Singapore’s total fertility rate (TFR) has reportedly declined to a historic low of 1.1 last year, as the coronavirus pandemic has led to some Singaporeans postpone their marriage and some delayed their plans of having children, said Minister in the Prime Minister’s Office (PMO) Indranee Rajah on Friday (26 Feb).
Speaking in Parliament during the Committee of Supply debate, Ms Indranee, who is also Second Minister for Finance and for National Development, noted that Singapore has about 10 per cent fewer marriages last year as compared to 2019.
She cited countries like South Korea and Taiwan, which known for having good fertility outcomes, pointing out that these countries have also seen a decline in TFR.
“Raising fertility is an uphill task for advanced societies, but we must continue to support those who wish to marry and have children,” said Ms Indranee.
That said, the government will raise its dollar-for-dollar matching in the Child Development Account for a second child from S$3,000 to S$6,000.
S’pore gained about 21,100 new citizens and 27,500 new PRs, but fewer than previous years
Ms Indranee also revealed in the debate that Singapore has gained about 21,100 new citizens and 27,500 new permanent residents (PRs) last year.

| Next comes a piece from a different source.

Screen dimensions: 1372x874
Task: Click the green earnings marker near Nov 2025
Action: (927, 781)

The figures, however, are lower than in previous years. She explained the decline in number was due to travel restrictions and operational issues caused by the COVID-19 pandemic.
According to Mr Indranee, safe management measures resulted in limited slots to complete the final steps for PR and citizenship registration, which must be done in person.

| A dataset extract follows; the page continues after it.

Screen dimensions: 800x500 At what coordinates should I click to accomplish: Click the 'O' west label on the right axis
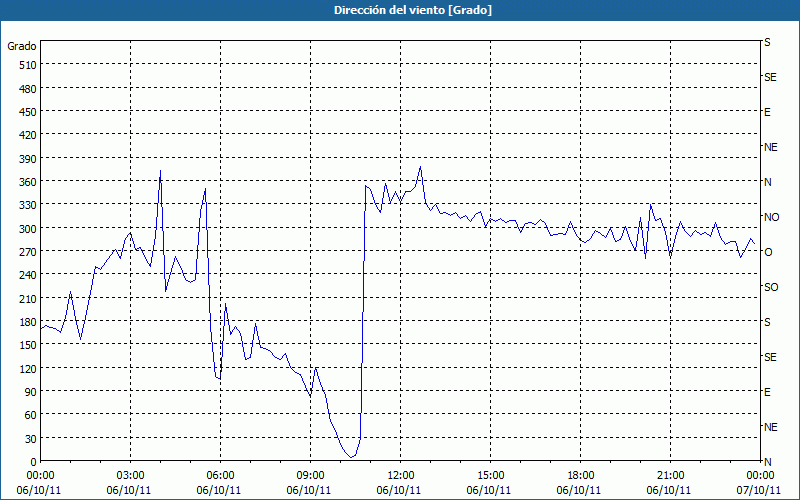768,252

As such, a few thousand applicants, who received in-principle approval, not completed all the required processes to be granted their PR status or citizenship by the end of last year.

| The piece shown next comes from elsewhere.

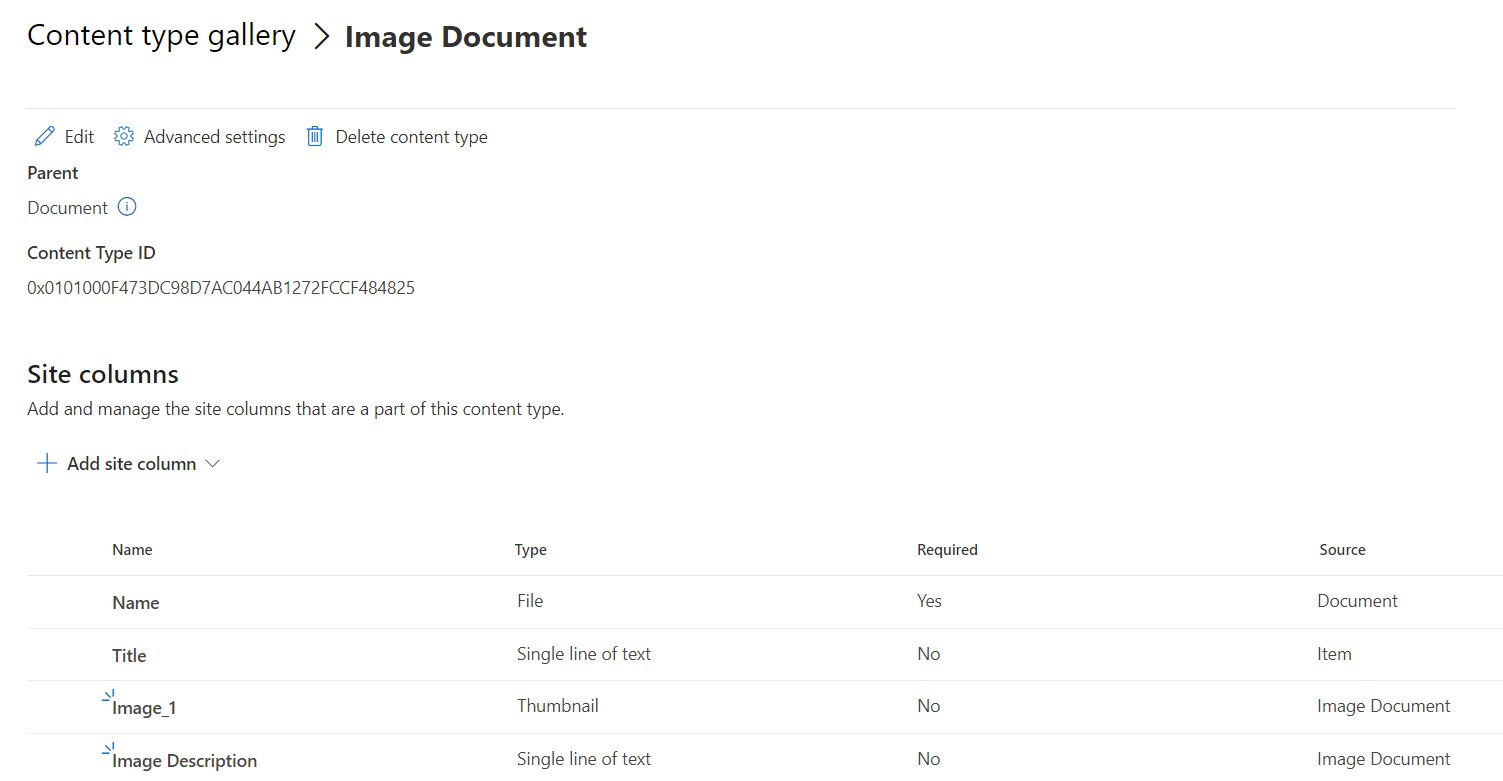Viewport: 1503px width, 781px height.
Task: Expand the Add site column dropdown
Action: coord(213,463)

“Depending on how the Covid-19 situation evolves, these applicants could be granted PR or citizenship in the coming months, and may add to the numbers normally granted this year,” she added.
Ms Indranee noted that the government will continue to “carefully calibrate the pace of immigration”.
“We take in immigrants not just based on their ability to contribute to Singapore, but also their ability to integrate,” she remarked.
From June 2019 to June last year, Singapore’s total population declined slightly by 0.3 per cent due to a decrease in foreign employment in the services sector, and Work Permit Holders.
Ms Indranee noted that S Pass and Employment Pass holders have also decreased amid the pandemic due to travel restrictions and the economic downturn.
She added that the government continues to maintain “a tight stance” on its foreign worker manpower policy.